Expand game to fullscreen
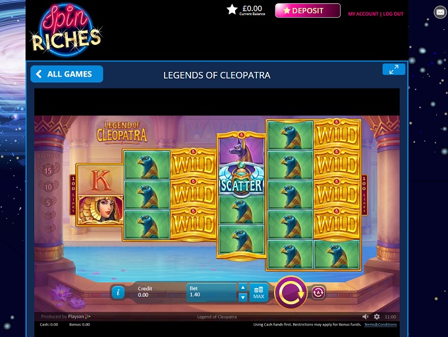Screen dimensions: 448x337 [394, 69]
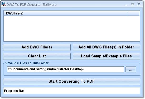The height and width of the screenshot is (99, 145).
Task: Add DWG File(s) to the list
Action: 37,47
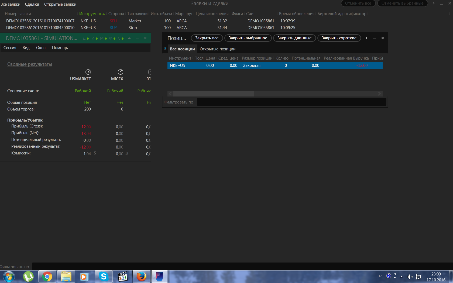Click the 'Д' connection status indicator
The width and height of the screenshot is (453, 283).
pos(86,38)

— WHAT THIS TASK INVOLVES —
Restate the entries word for word, though any image they contain should not appear.

— EXERCISE RESULT —
Expand game to fullscreen
Screen dimensions: 448x337 [394, 69]
The height and width of the screenshot is (99, 145).
Task: Add DWG File(s) to the list
Action: 37,47
Click the 'Д' connection status indicator
The width and height of the screenshot is (453, 283).
pos(86,38)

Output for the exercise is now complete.